Tente imaginar a cena e não virá à sua mente outra coisa senão uma
bela confusão de moedas quicando, mesas virando, animais fugindo, gente
correndo e gritando palavrões numa santíssima baderna. Com um pouco mais
de imaginação, mentalize no lugar dos cambistas em debandada a corja de
pastores-e-apóstolos-da-prosperidade gritando “misericórdia” diante do
chicote de nosso bondoso Senhor, e você abrirá um sorriso de prazer.
E assim alguns tipos mais entusiasmados e mais anarquistas, entre
nossos queridos irmãos, deram de falar que Jesus vandalizou o templo!

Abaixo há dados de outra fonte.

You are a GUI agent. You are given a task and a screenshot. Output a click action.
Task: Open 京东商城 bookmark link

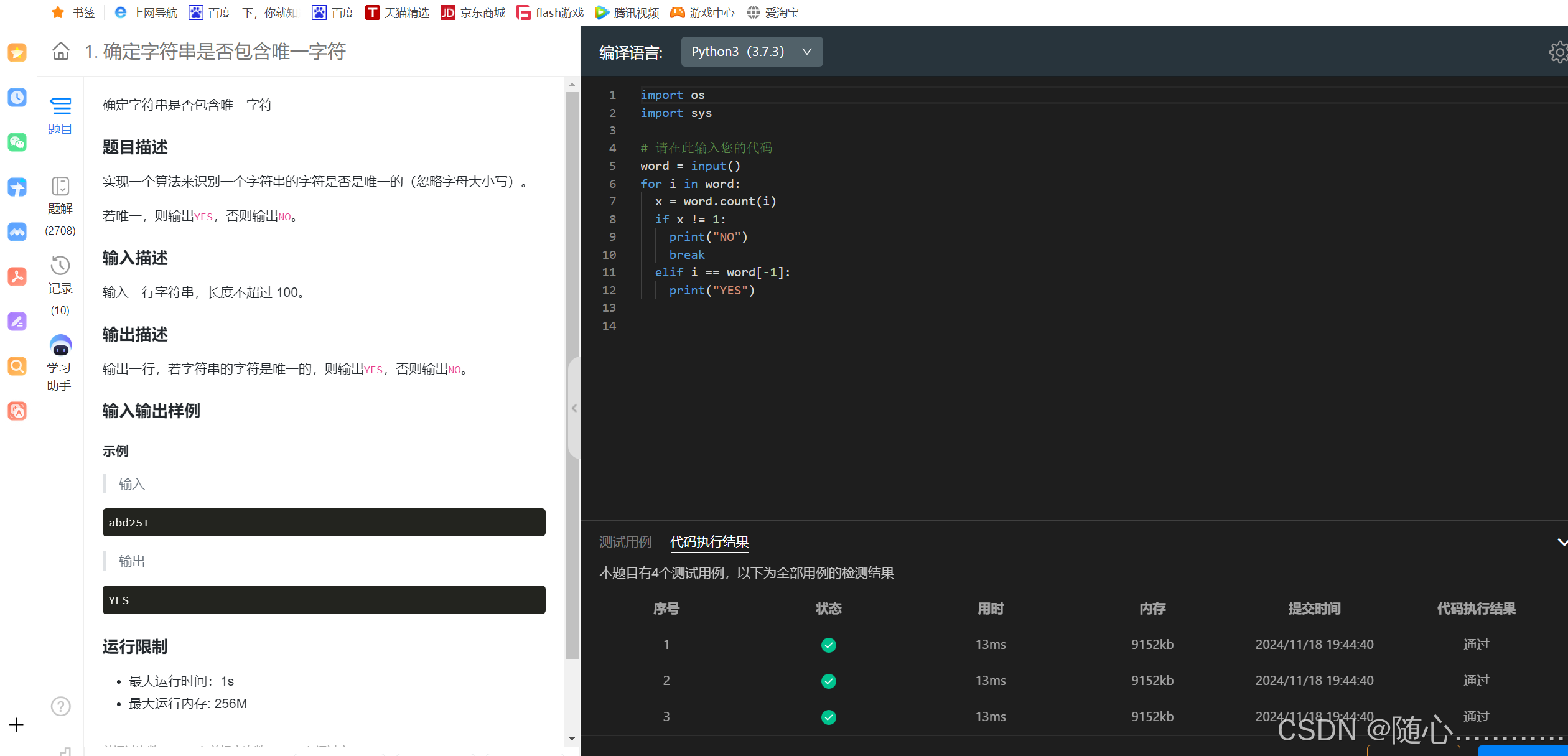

Jesus vandalizou porque o sistema era injusto, e é legítimo vandalizar
para expressar nossa indignação contra o mal. Jesus tocou o terror.
Sim, Jesus vandalizou o templo!
Não, Jesus não fez nada disso. Não na minha Bíblia. Jesus não realizou um ato brutal, resultante da
inversão moral
descrita por Michael Polanyi – a canalização dos afetos morais
reprimidos, num contexto de desconstrução moral e ausência de valores
internalizados, para uma explosão de paixões revolucionárias. Jesus não
era um jovem revoltado e ressentido, um invertido moral louco para
destruir alguma coisa. Jesus realizou um ato profundamente teológico; e
enquanto chicoteava vendilhões e chutava mesas, gritava suas palavras de
ordem: “A casa do Senhor é de oração! Na sua mão virou buraco de
ladrão!”
Jesus sabia o que fazia, e porque o fazia. E ele sabia muito bem onde
estava o problema: o problema era o clero saduceu, a casta de
sacerdotes que dominava o culto no templo e que enriquecia com a
exploração da religião. Cegos de ganância, os senhores do templo
profanaram o espaço reservado aos gentios para lucrar um pouquinho mais.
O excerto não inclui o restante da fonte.